ImageMagick (20.8KB)
convert -quality 18
MozJPEG (20.6KB)
cjpeg -quant-table 2 -quality 29.4

To be fair, technically you can get a decent result from ImageMagick, but it takes a few obscure options and an XML file.

libjpeg and libjpeg-turbo compatibility

MozJPEG is binary-compatible with both libjpeg-turbo and the classic libjpeg. This makes it possible to use MozJPEG as a drop-in replacement for libjpeg, and even install it as a system-wide replacement.

The latest release has been made with help of libjpeg-turbo maintainer. MozJPEG and libjpeg-turbo adopted a common future-proof API that allows programs to be compatible with both libraries and still take advantage of each library’s specific features.

How can I use it?

Ask makers of your favorite graphics programs to integrate MozJPEG! No, really. MozJPEG is a library for developers, and on its own is not useful to people who don’t like compiling C programs.

I’ve quickly hacked a web interface for you.

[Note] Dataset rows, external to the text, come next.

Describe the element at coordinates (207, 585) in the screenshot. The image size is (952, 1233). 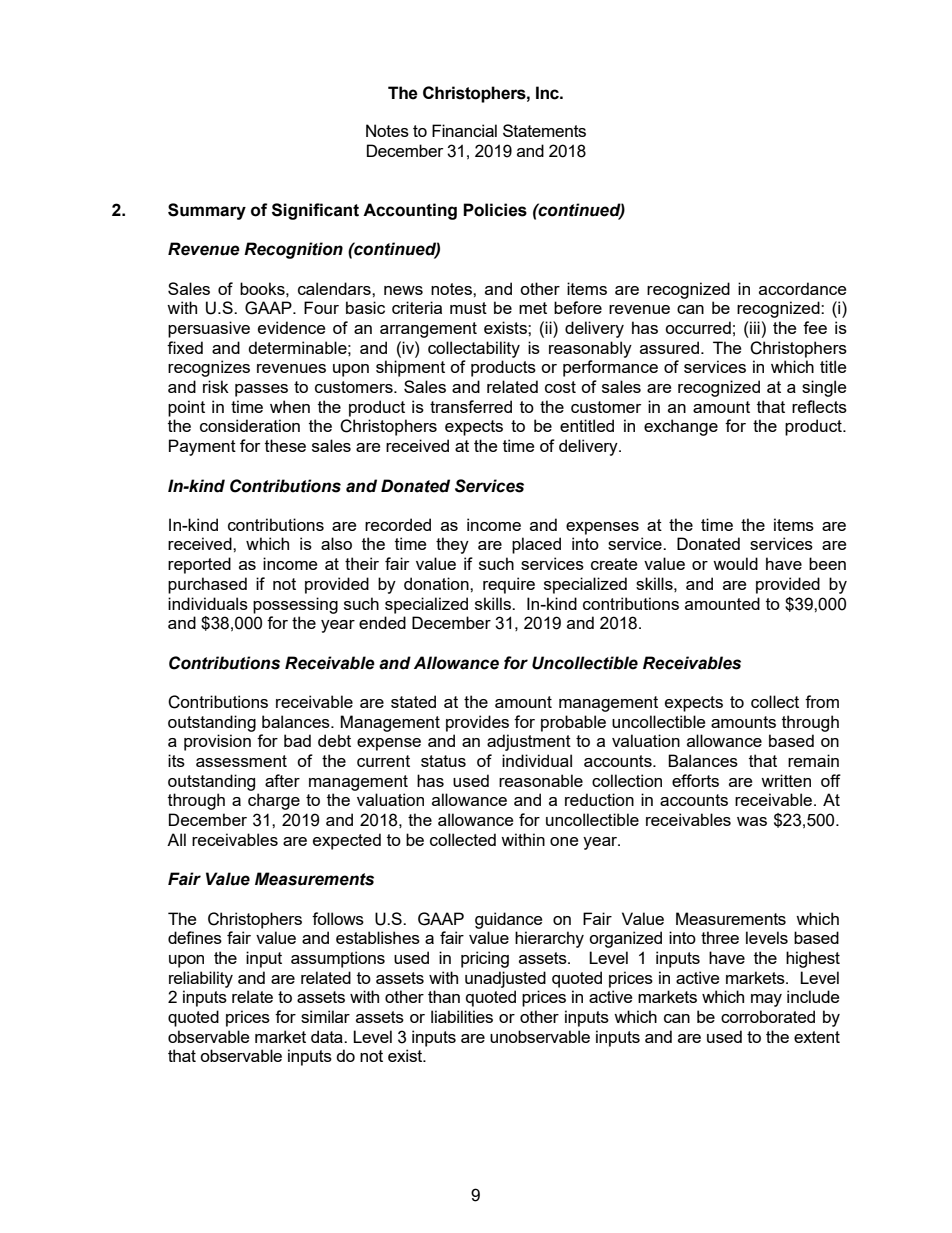
I see `purchased` at that location.
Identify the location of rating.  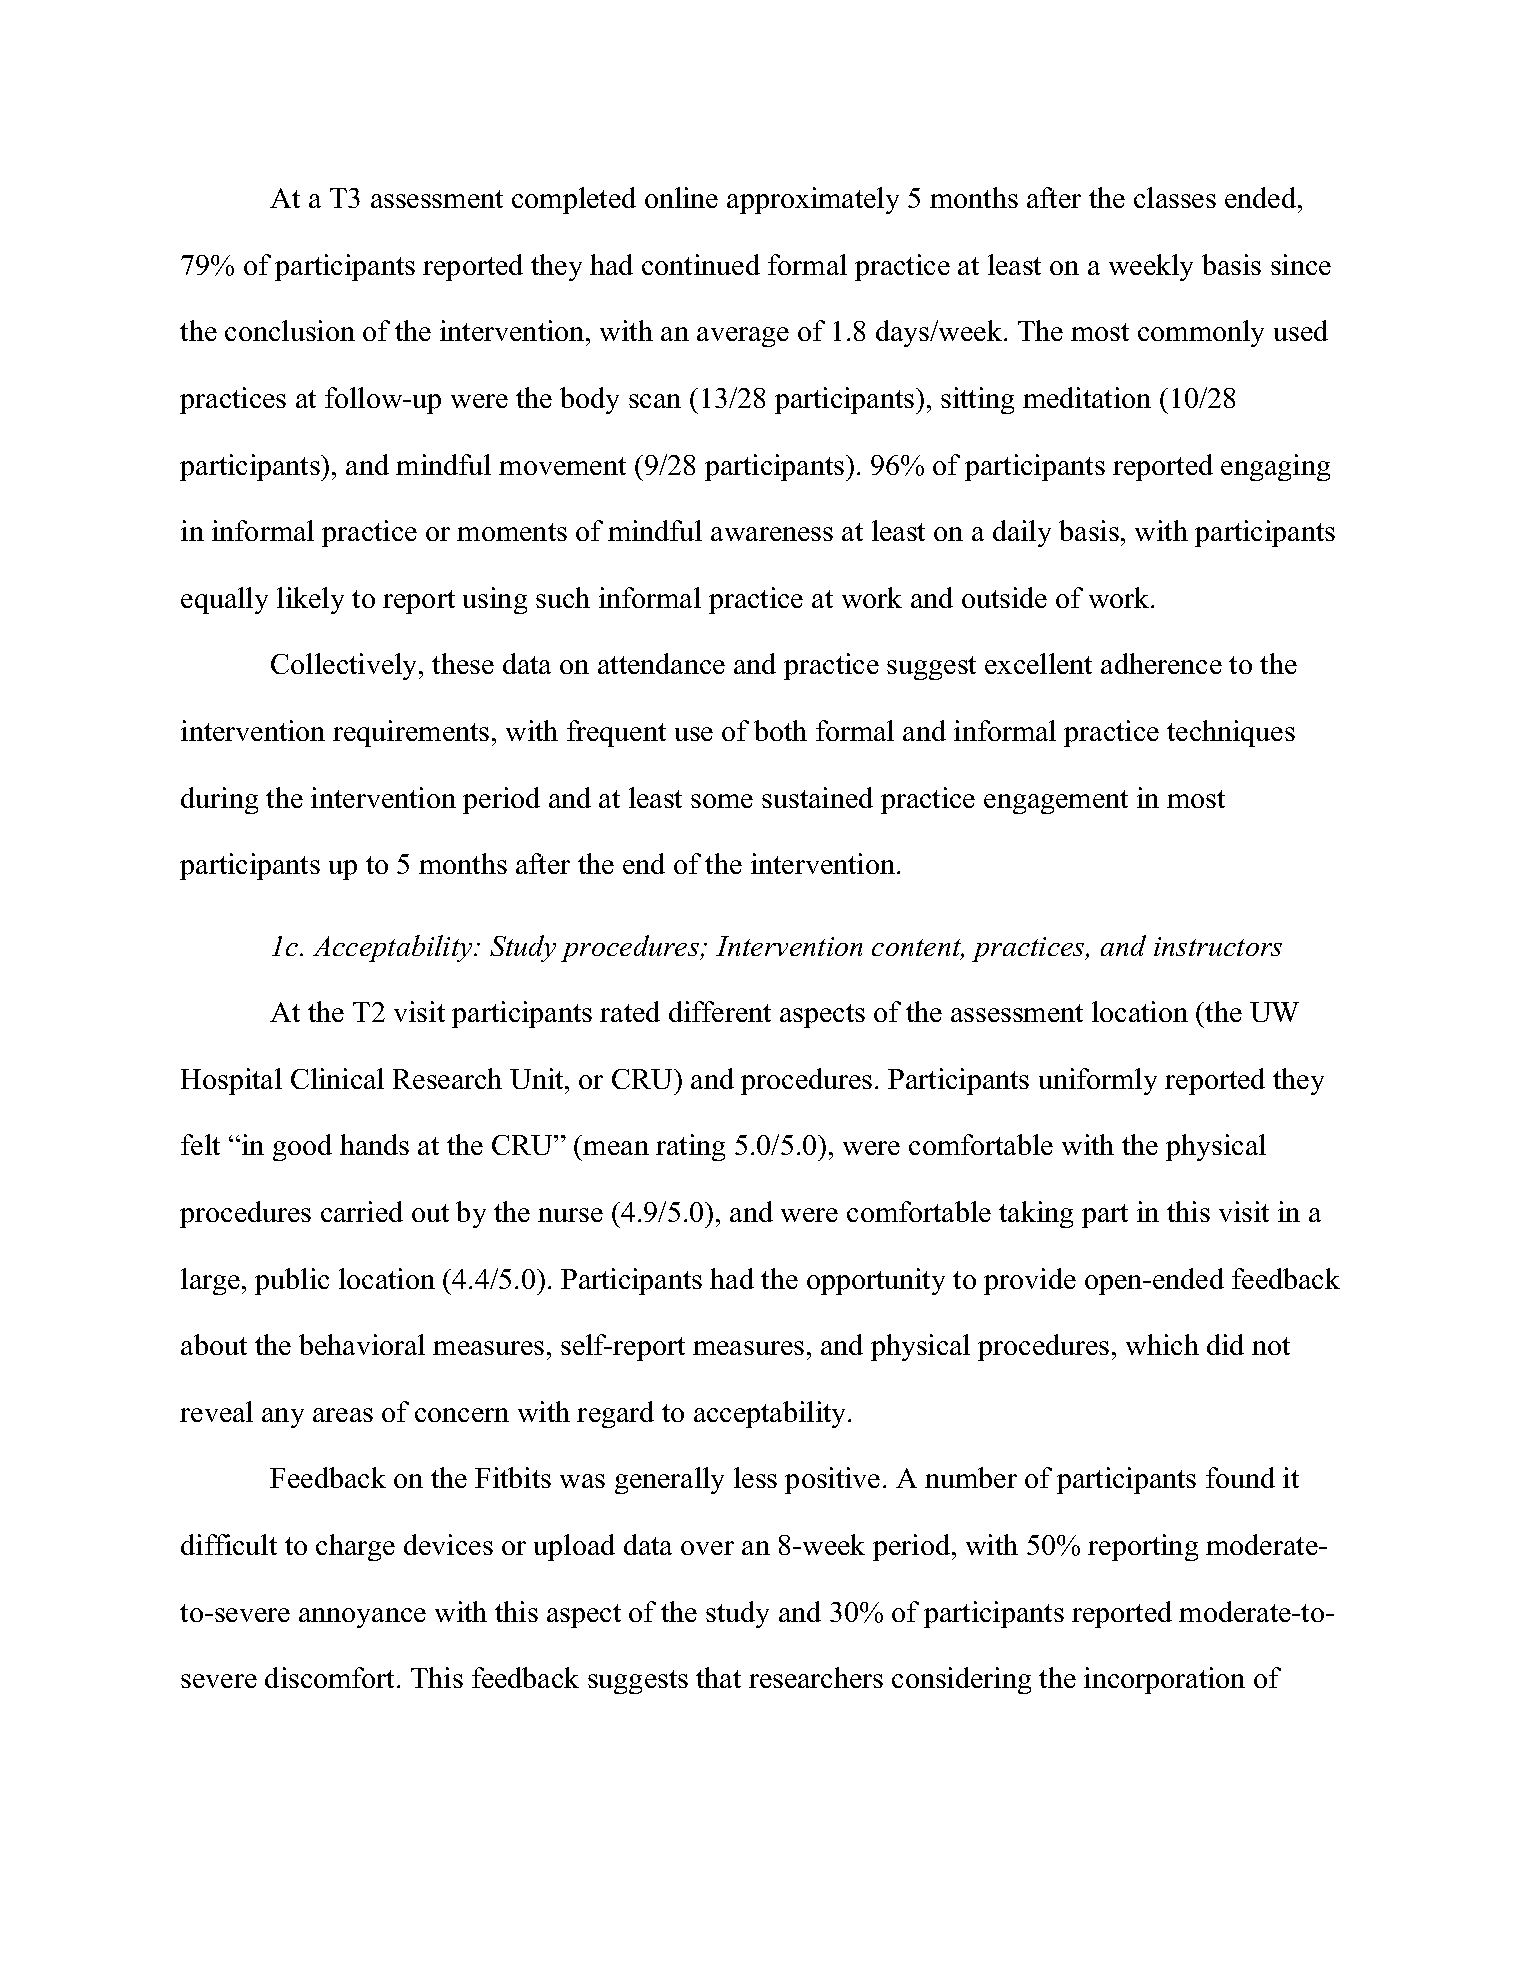
(690, 1147).
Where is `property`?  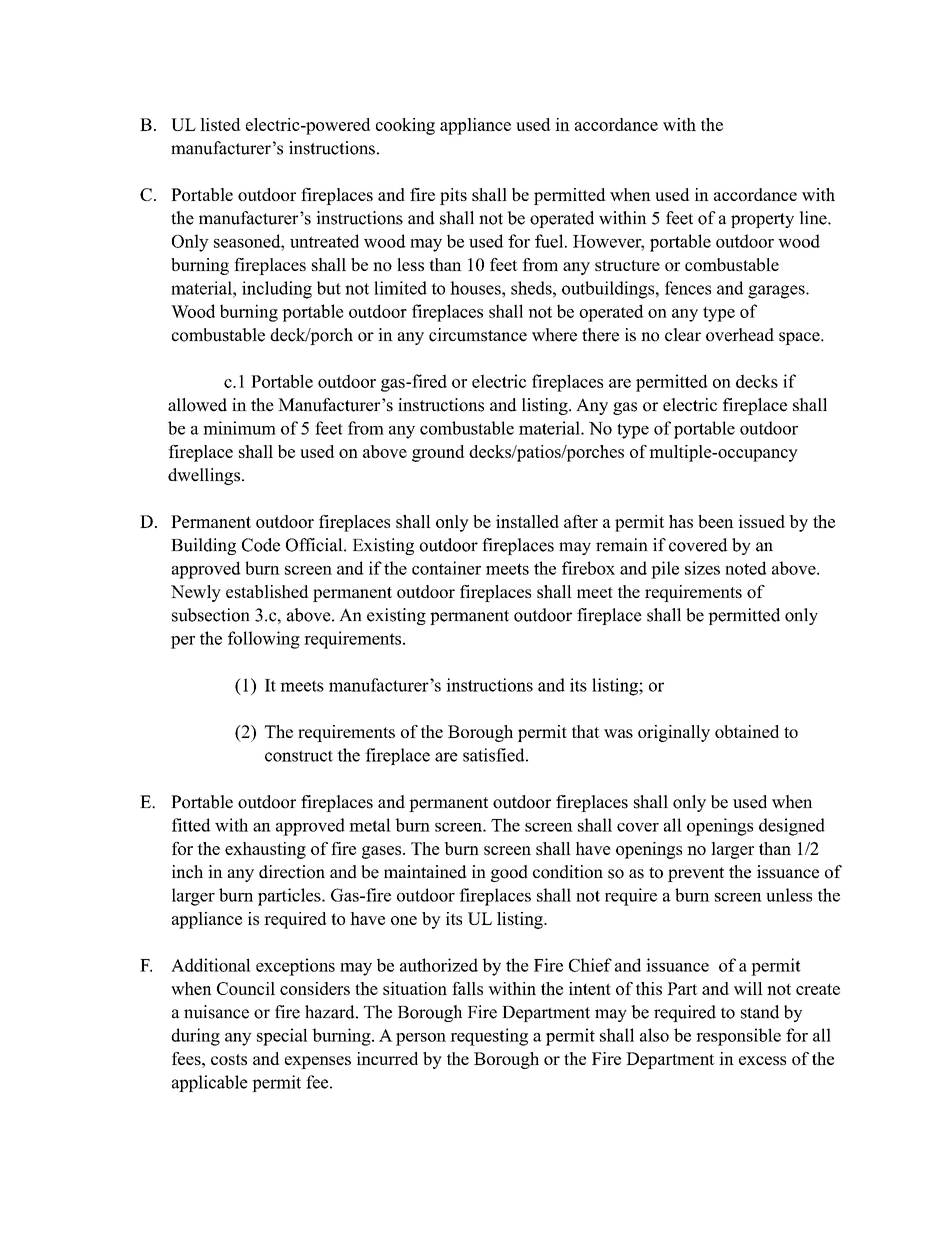
property is located at coordinates (762, 220).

If you want to run MozJPEG on your own machine, then you’ll need to use an ugly command-line program. I’ve built a binary for OS X, but on other systems you may need to compile it yourself:

  1. Get the latest mozjpeg release.
  2. Run ./configure && make in mozjpeg source directory (you’ll need a compiler installed.)
  3. Hope you don’t get a million compilation errors.
  4. If it succeeds, you’ll be able to run ./cjpeg in this directory (the ./ prefix is important, otherwise you may invoke an old version bundled with your system.)
  5. You can run sudo make install if you want cjpeg (and other mozjpeg libraries/tools) installed system-wide.

And then:

./cjpeg -quality 70 -outfile compressed-image.jpg source-image.png
  • The -quality option accepts fractional numbers (necessary if you want to make a fair benchmark) and two numbers separated by commas to set quality of brightness and color separately, e.g. -quality 60,70.
  • -sample 1x1 enables full-resolution color (e.g. red lines won’t be smudged as badly), but it makes files larger.
  • -quant-table 2 (mentioned earlier) makes images softer and reduces posterization in low qualities.
  • -notrellis makes images sharper, but increases file size.
  • -outfile defines path where result is (over)written to.
  • And the last argument is the source image. It can be a PNG, a very high-quality JPEG or Targa.

You can combine cjpeg with ImageMagick like this:

 convert -resize 50% source-image.png TGA:- | 
  ./cjpeg -outfile compressed-image.jpg -targa

The TGA:- | bit tells ImageMagick to quickly and cheaply pipe uncompressed data to cjpeg, so you don’t waste CPU on generating a temporary PNG file.

Happy compressing

Xiph.org’s researcher Tim Terriberry calls JPEG an “alien technology from the future”. JPEG, designed over 20 years ago, has got so many details right that it still remains competitive today, despite being much simpler and faster to decode than newer formats trying to dethrone it. And MozJPEG isn’t done yet!